Spring sandstorms helped sweep away air pollutants and reduce the number of heavy pollution days at the beginning of the year, but the nation's overall environmental situation continues to deteriorate with several major rivers and lakes clogged with heavy discharges of industrial waste, the country's environment watchdog said in Beijing today.
"Pollution worsened in many parts of the country in the first quarter of the year according to nationwide monitor results," Pan Yue, deputy director of the State Environmental Protection Administration (SEPA), said in Beijing today.
The improved air quality in some cities is absolutely no reason for complacency because foul air emissions are beyond acceptable limits in other cities," Pan said.
Eight sandstorms from north China helped produce an additional 13 days of clear skies and fresh air for each city, reducing the size of airborne particles.
According to the SEPA official, China's seven major water systems including the Yangtze River and Yellow River remained "mildly polluted", with no obvious alteration in water quality in general.

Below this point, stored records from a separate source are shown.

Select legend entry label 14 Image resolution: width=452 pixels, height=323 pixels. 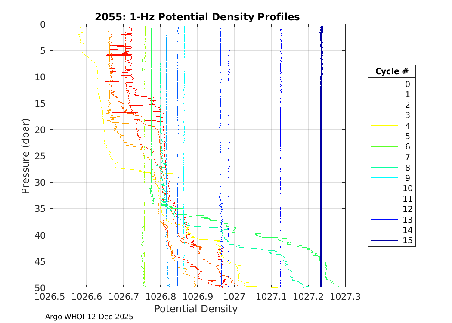[x=407, y=230]
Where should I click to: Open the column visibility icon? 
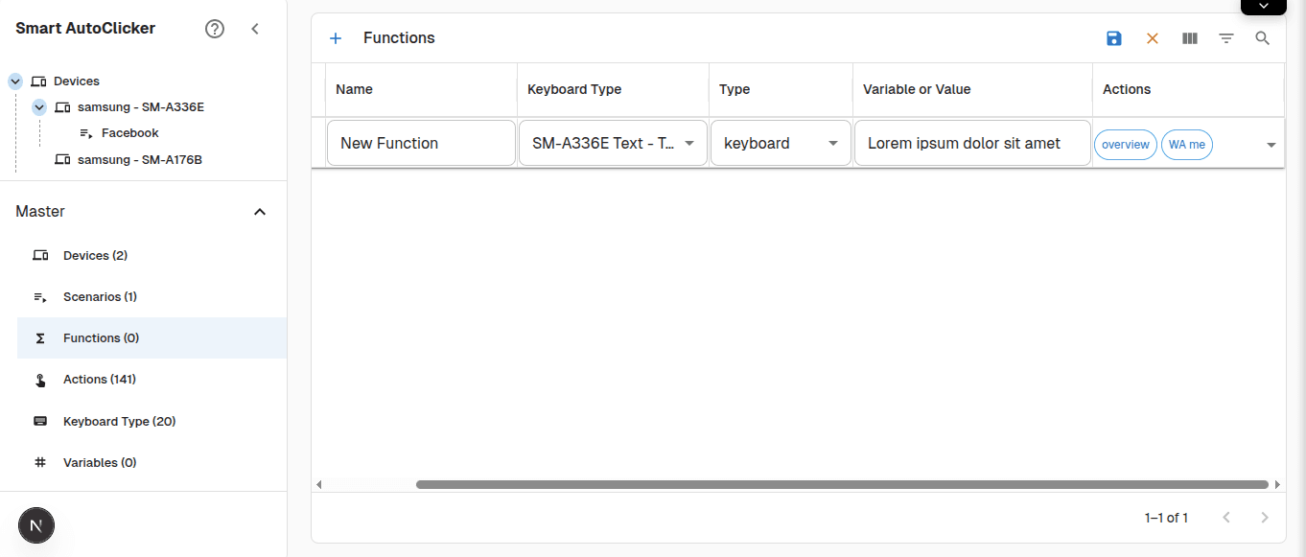[1189, 38]
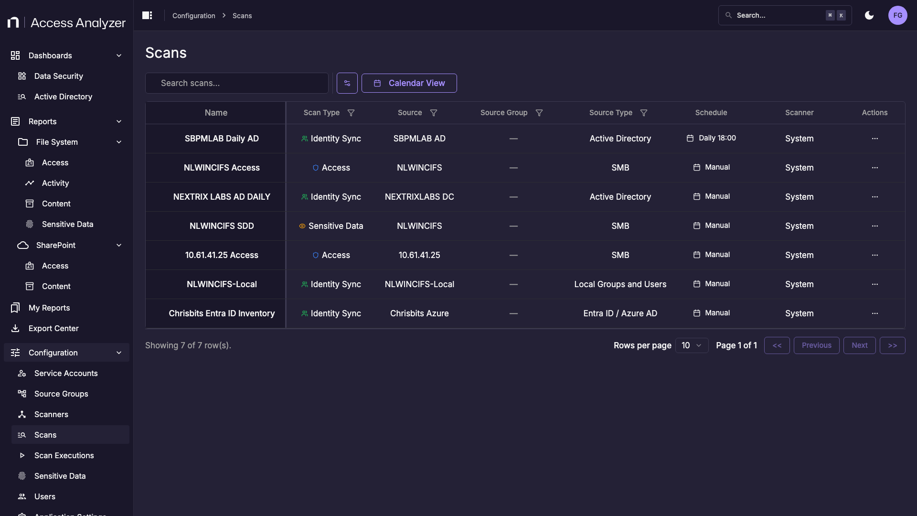Select the Export Center download icon in sidebar
Viewport: 917px width, 516px height.
pos(15,328)
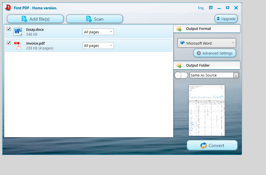Start a Scan from the toolbar
This screenshot has height=175, width=266.
click(x=94, y=19)
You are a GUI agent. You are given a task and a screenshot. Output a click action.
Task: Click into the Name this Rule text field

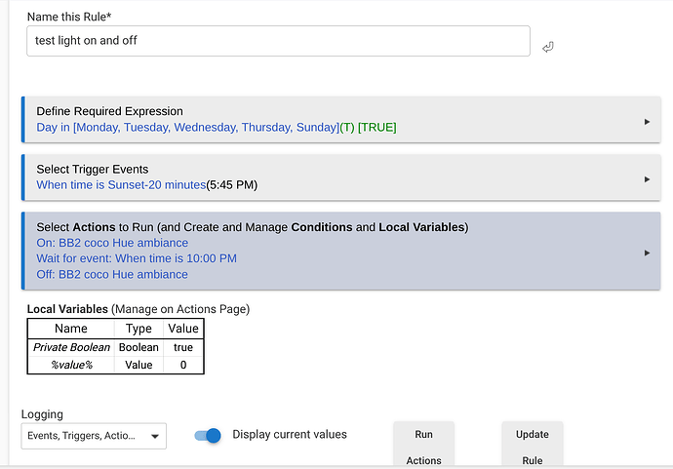[278, 41]
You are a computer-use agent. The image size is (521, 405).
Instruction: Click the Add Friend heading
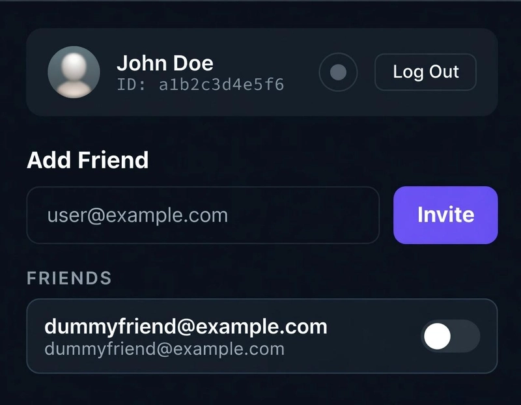(x=87, y=160)
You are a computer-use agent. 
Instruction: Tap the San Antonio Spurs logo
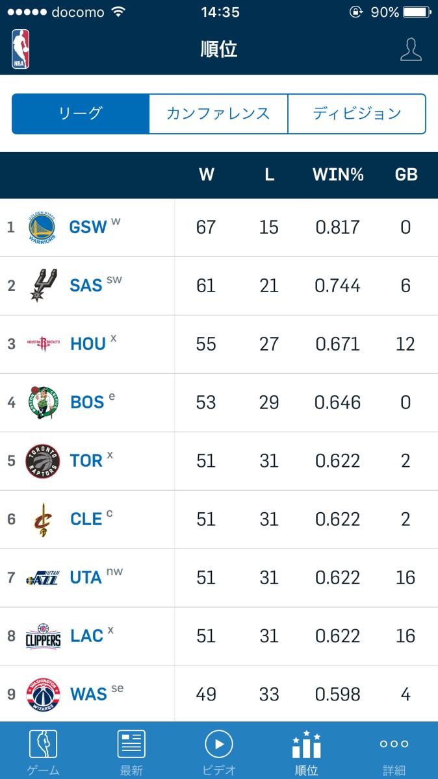tap(43, 286)
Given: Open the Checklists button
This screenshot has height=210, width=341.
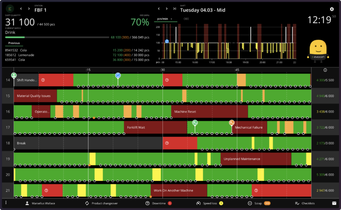Looking at the screenshot, I should pos(305,203).
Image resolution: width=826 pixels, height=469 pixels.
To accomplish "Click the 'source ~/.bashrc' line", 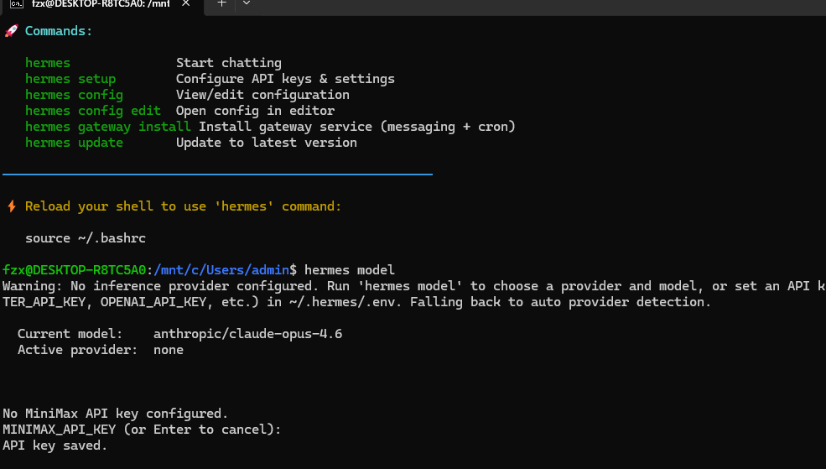I will pos(86,238).
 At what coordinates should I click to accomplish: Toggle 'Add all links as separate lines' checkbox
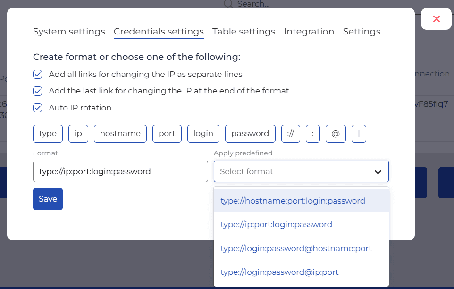coord(38,74)
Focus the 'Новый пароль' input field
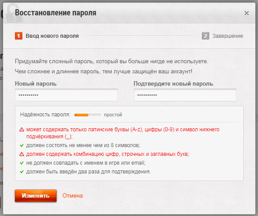Viewport: 258px width, 216px height. pos(67,95)
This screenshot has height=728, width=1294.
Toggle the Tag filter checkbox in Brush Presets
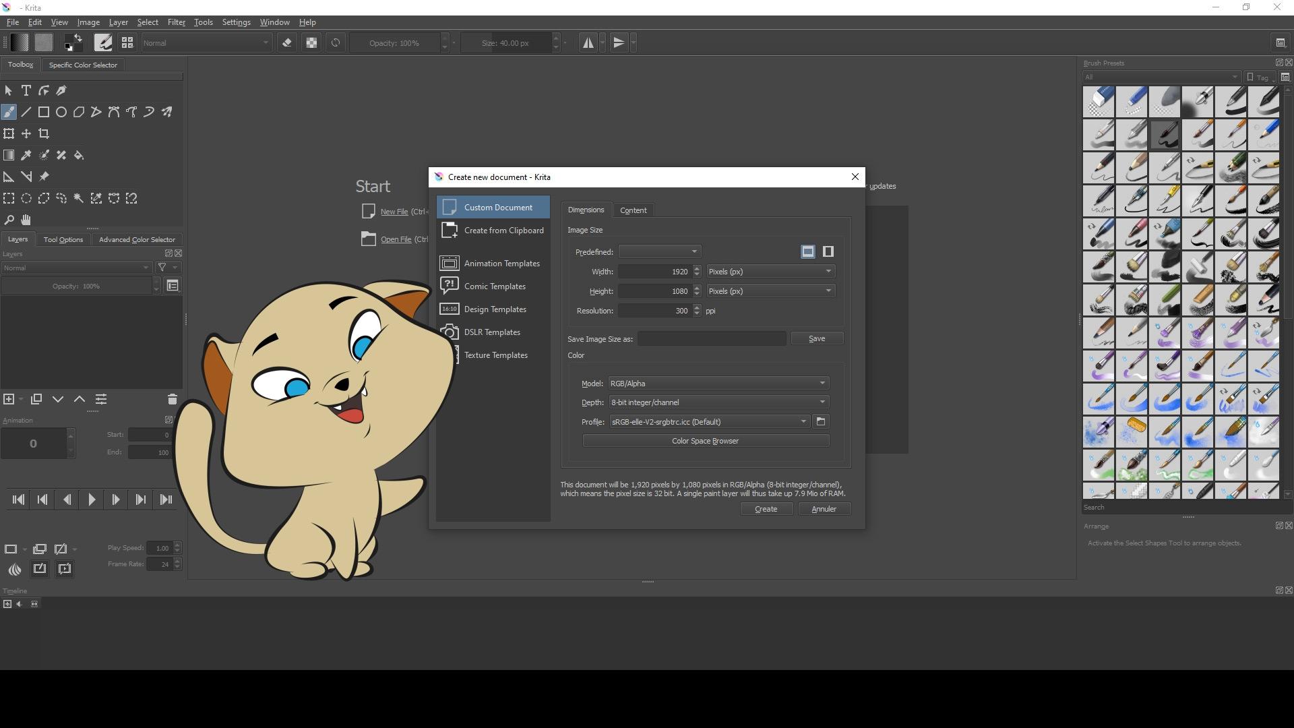1250,77

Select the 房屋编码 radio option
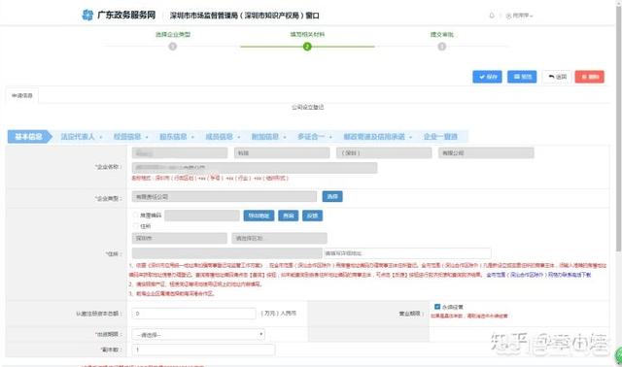[x=136, y=216]
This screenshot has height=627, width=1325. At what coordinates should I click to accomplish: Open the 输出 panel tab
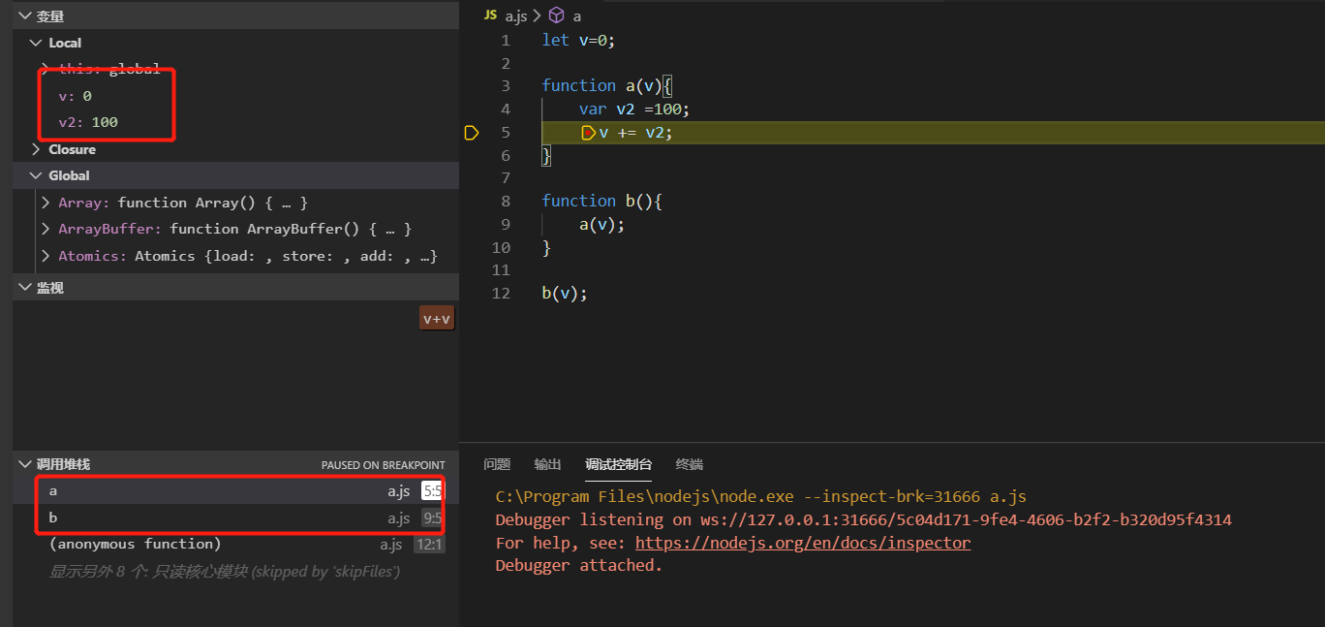(547, 464)

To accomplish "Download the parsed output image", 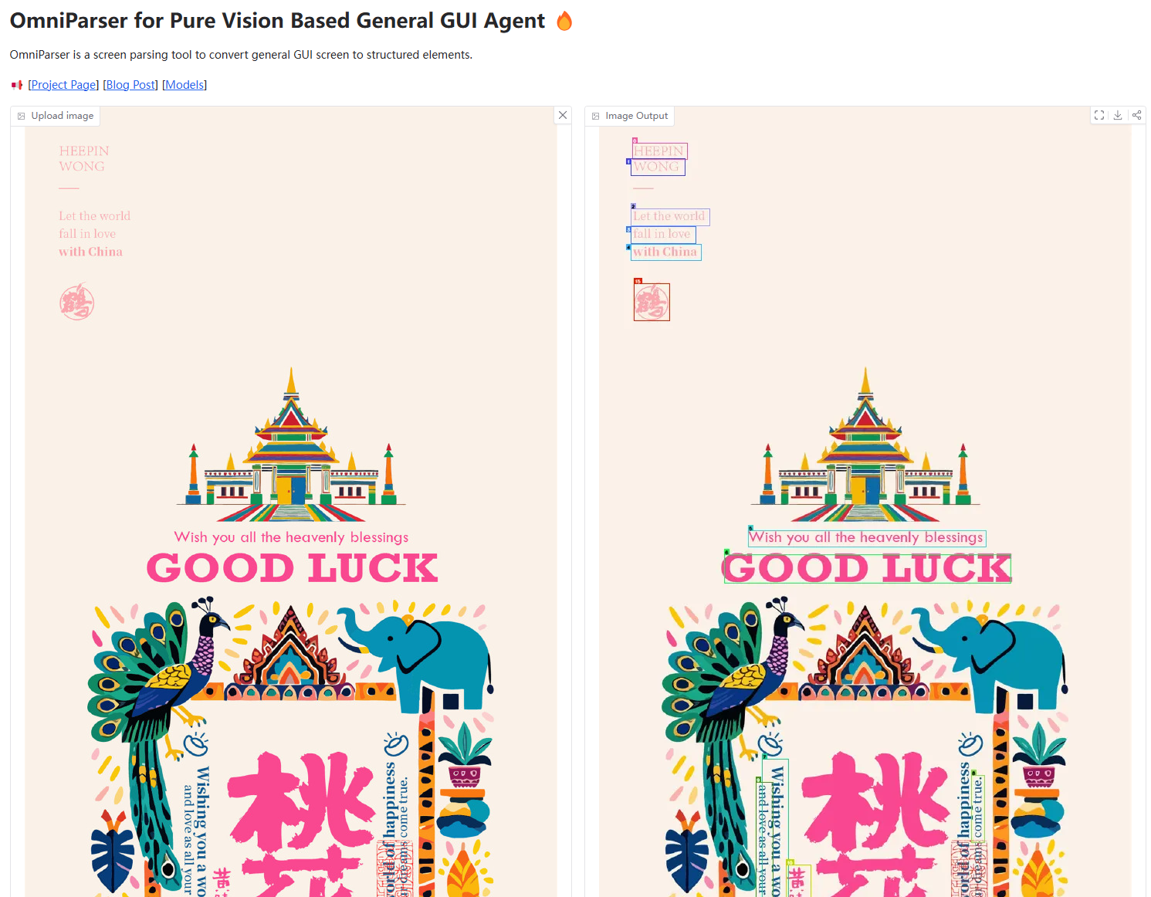I will point(1118,115).
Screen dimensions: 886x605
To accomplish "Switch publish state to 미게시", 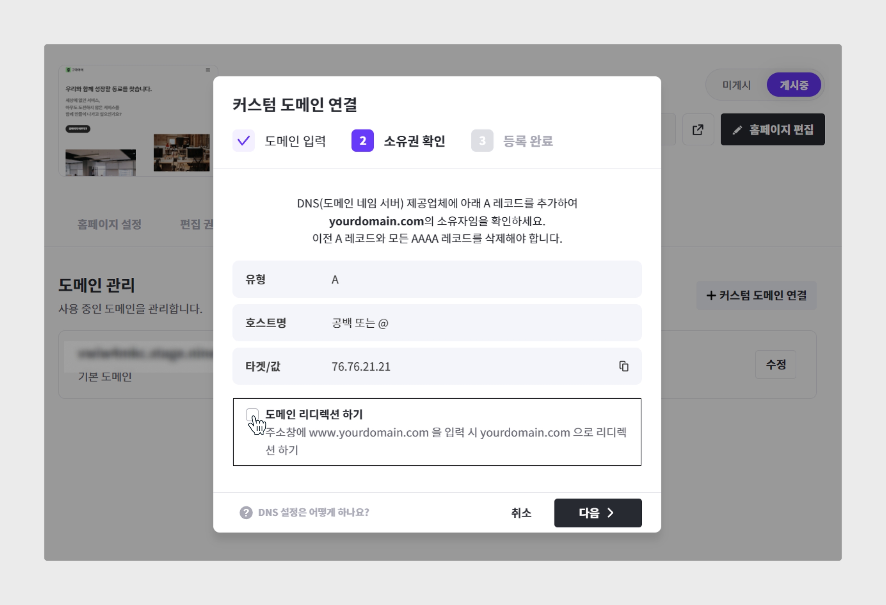I will (736, 85).

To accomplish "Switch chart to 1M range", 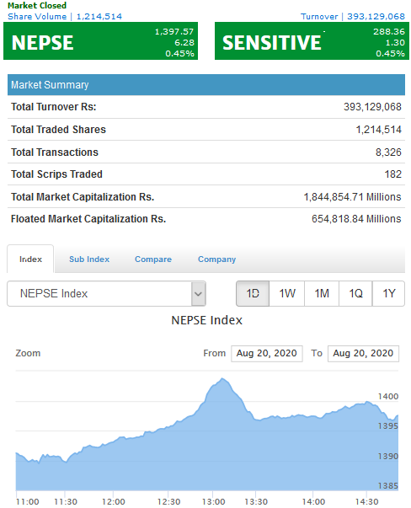I will tap(322, 293).
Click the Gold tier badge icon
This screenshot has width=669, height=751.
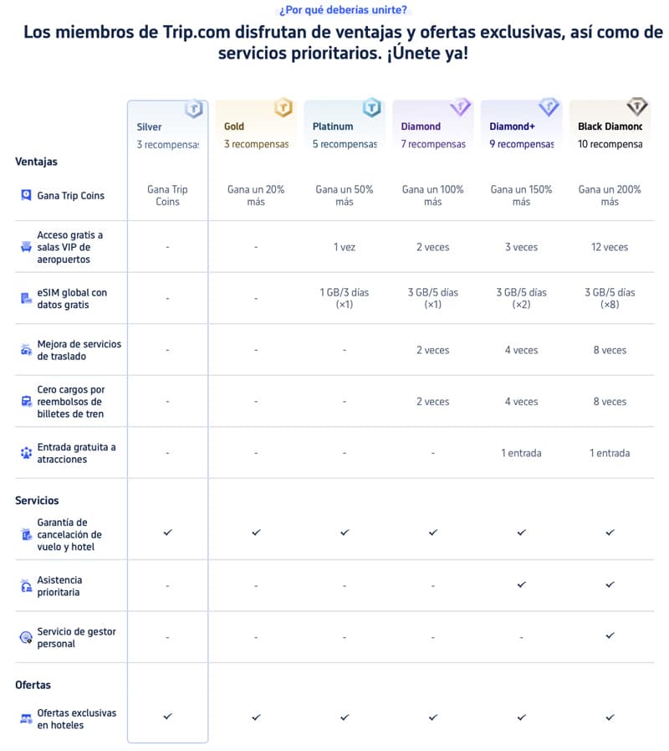[x=283, y=107]
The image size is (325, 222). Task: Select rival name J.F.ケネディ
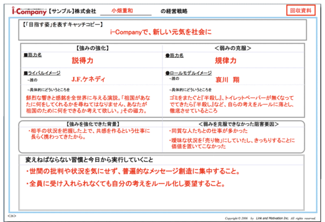point(88,79)
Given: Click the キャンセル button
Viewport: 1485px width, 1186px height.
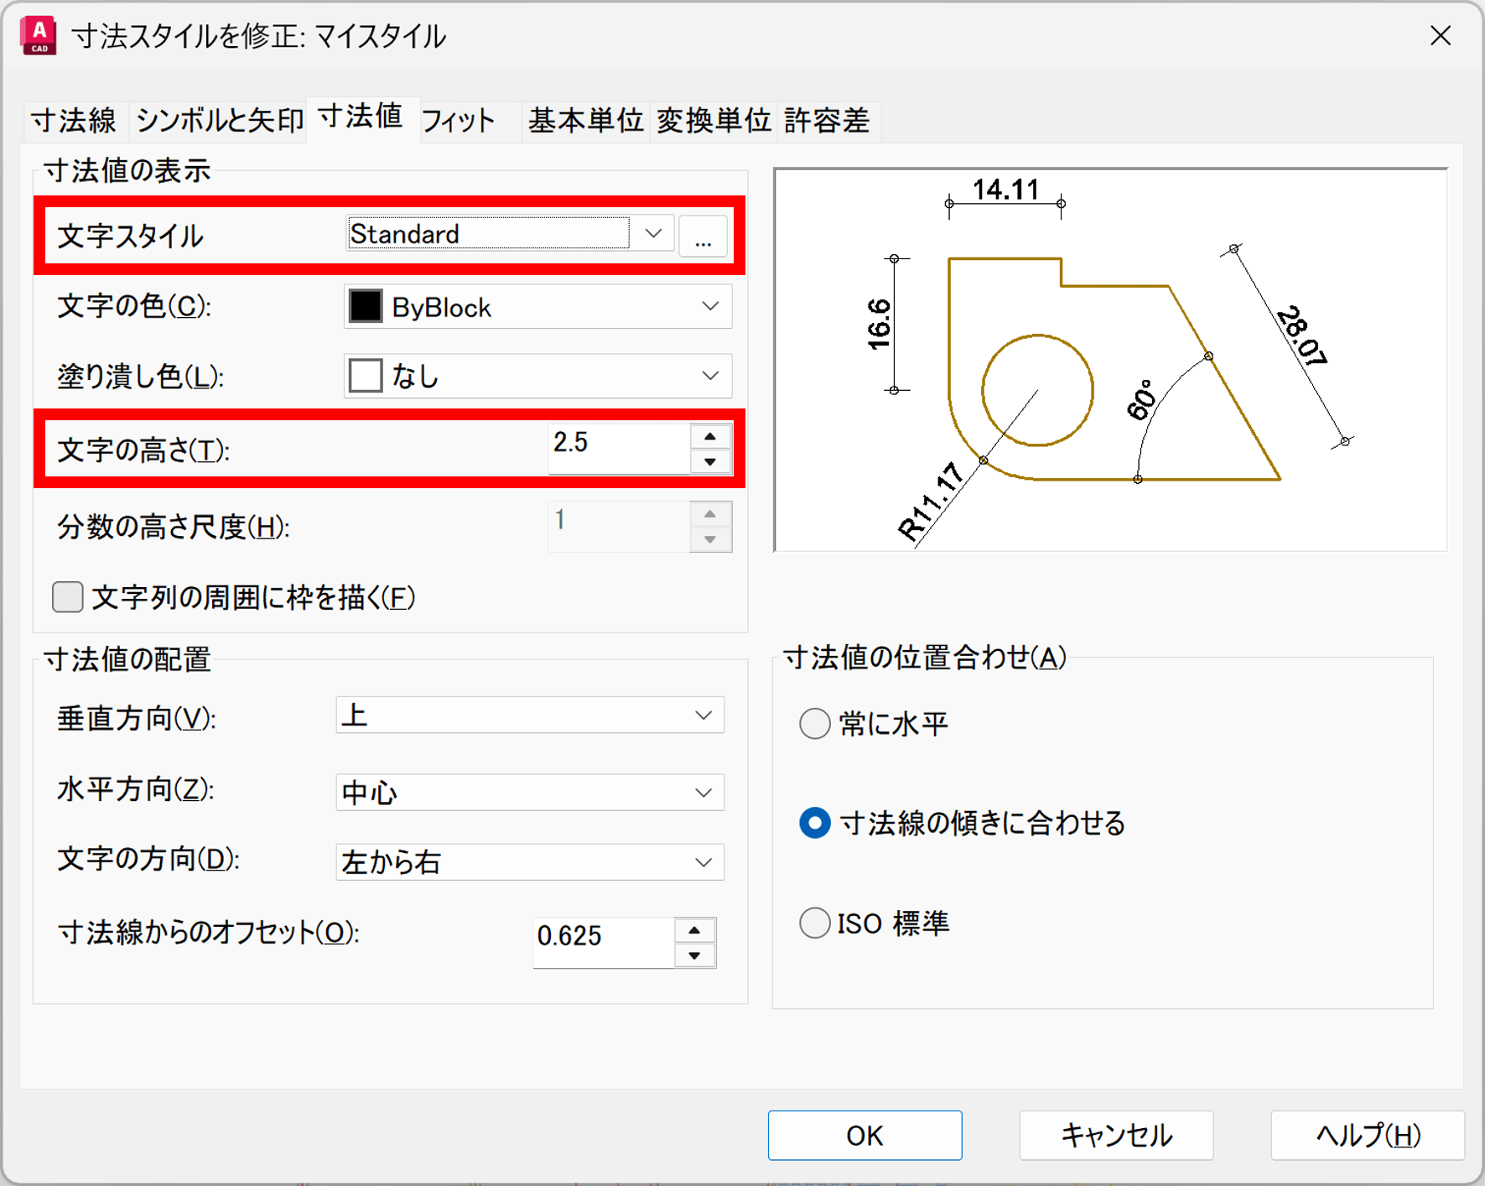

An earlier report on Yangtze River protection and development said that more than 600 kilometers of the river are in critical condition, and pollution, damming and too many boats have caused a dramatic decline in Yangtze aquatic life.
Pan said pollution of three rivers -- the Songhuajiang River in northeastern China, Huaihe River north of the Yangtze River and Haihe River near Beijing and Tianjin -- had worsened a great deal. He said that the situation of the Taihu Lake and Chaohu Lake in East China and Dianchi Lake in Yunnan Province had also deteriorated dramatically.
Drinking water quality in major Chinese cities monitored by the SEPA also deteriorated in the first three months with 69.3 percent rated as "qualified," 5 percentage points lower than the same time last year, he said.